Question: Using AFL, I get:
[-] SYSTEM ERROR : Unable to create './findings_dir/queue/id:000000,orig:pngbar.png'
Answer: This is apparently a WSL issue, but students running Linux who ran into it were able to fix things by making a new, fresh VM.
Question: Using AFL, I get:
[-] PROGRAM ABORT : Program 'pngtest' not found or not executableor
[-] PROGRAM ABORT : Program 'pngnow.png' is not an ELF binary
Answer: You need to use the right /path/to/pngtest instead of just pngtest. You must point to the pngtest executable (produced by "make") and not, for example, pngtest.png.
Question: When I try to run AFL, I get:
[-] PROGRAM ABORT : No instrumentation detected
Answer: You are pointing AFL to the wrong pngtest executable. Double-check the instructions near $ CC=/path/to/afl-gcc ./configure --disable-shared CFLAGS="-static" , rebuild pngtest using "make", and then point to exactly that executable and not a different one.
Question: When I am running AFL, it gets "stuck" at 163 paths.
Answer: In one instance, the student had forgotten the @@ at the end of the AFL command. Double check the command you are running!
Question: When trying to use AFL on Amazon EC2, I get:
[ec2-user@ip-172-31-19-147 afl-2.52b]$ make [*] Checking for the ability to compile x86 code... /bin/sh: cc: command not found Oops, looks like your compiler can't generate x86 code.
Answer: One student reported resolving this via sudo yum groupinstall "Development Tools".
Question: When I try to compile libpng with AFL, I get:
configure: error: C compiler cannot create executables
Answer: You need to provide the full path to the afl-gcc executable, not just the path to hw2/afl-2.52b/.
Question: Some of the so-called "png" files that AFL produces cannot be opened by my image viewer and may not even be valid "png" files at all!
Answer: Yes, you are correct. (Thought question: why are invalid inputs sometimes good test cases for branch coverage?)

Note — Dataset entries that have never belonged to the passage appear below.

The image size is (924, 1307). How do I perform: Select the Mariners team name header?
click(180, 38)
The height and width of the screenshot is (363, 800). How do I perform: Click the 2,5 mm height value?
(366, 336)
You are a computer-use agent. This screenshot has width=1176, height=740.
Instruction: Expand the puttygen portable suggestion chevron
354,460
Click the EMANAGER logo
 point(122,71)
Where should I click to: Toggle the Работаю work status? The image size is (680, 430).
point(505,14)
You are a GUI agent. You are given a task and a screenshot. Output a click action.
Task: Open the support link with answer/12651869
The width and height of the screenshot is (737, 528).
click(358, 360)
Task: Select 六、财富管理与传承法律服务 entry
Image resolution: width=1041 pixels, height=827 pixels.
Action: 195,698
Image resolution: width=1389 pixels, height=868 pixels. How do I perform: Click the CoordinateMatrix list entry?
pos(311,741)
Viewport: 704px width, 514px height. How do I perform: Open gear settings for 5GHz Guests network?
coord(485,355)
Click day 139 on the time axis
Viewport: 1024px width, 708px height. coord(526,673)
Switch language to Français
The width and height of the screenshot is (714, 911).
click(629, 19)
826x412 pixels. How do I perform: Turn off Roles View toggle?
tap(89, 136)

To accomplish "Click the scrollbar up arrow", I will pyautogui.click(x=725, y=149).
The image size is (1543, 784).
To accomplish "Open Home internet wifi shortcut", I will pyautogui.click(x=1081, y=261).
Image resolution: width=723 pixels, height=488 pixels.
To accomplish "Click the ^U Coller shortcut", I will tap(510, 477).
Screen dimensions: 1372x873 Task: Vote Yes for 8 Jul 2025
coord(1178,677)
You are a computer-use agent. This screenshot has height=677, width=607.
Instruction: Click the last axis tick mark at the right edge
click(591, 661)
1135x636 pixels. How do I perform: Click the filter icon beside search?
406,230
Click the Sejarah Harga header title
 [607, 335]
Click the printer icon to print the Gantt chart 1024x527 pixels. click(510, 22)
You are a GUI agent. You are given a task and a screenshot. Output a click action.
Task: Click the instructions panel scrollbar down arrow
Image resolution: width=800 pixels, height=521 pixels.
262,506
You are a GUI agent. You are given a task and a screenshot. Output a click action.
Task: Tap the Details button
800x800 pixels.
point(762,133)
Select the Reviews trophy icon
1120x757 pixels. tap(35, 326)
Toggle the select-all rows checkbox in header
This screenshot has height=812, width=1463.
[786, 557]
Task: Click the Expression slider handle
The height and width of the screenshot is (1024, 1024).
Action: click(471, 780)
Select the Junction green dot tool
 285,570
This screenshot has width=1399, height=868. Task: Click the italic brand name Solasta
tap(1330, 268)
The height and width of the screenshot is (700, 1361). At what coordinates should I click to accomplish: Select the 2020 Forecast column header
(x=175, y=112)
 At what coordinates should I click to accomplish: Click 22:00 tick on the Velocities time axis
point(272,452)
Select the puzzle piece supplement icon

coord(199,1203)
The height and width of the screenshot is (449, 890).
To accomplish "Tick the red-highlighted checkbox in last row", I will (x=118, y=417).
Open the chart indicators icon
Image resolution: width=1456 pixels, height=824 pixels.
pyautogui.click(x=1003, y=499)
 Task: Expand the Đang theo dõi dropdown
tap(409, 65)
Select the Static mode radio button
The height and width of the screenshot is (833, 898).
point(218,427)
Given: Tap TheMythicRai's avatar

Question: Cobertura suggests that the project has 3,726 branches, but EvoSuite seems to think they sum up to 5,149. What gives?
Answer: Good observation! Everything is fine. Double check the lecture slides. What are some ways in which two tools could disagree about the number of "branches" in the same Java classes?
Question: When trying to run EvoSuite, I get:
-criterion: command not found
Answer: This almost always indicates some sort of typo in your export EVOSUITE=... setup line.
Question: Can I terminatie EvoSuite and resume it later?
Answer: Unfortunately, no. I emailed the author who indicated that this is not currenltly possible.
Question: What does "interesting" mean for the report? Similarly, how should we "elaborate" or "reflect"?
Answer: We sympathize with students who are concerned that their grades may not reflect their mastery of the material. Being conscientious is a good trait for CS in general and SE in particular. However, this is not a calculus class. Software engineering involves judgment calls. I am not asking you to compute the derivatives of various polynomials (for which there is one known right answer). You are carrying out activities that are indicative of SE practices.
Suppose you are tasked with evaluating a test generation tool for your company. You are asked to do a pilot study evaluating such a tool and prepare a report for your boss. One of the things the boss wants to know is: "What are the risks associated with using such a tool?" Similarly for the benefits or rewards.
Question: Can I use free cloud computing, like Amazon EC2, for this assignment?
Answer: Sure. Here's what one student had to say:
If you can get over the hump of setting up AWS (pro-tip they have lots of documentation, use google. also here you go), their free-tier EC2 instances can get the AFL job done in a blink. Using their free-tier EC2 Ubuntu instance, I was able to run AFL up to >500 paths in 5 minutes. Setup would probably take less than 30 minutes for a new user. IMO that more than balances the headache of having to run AFL for hours and hours and hours and hours.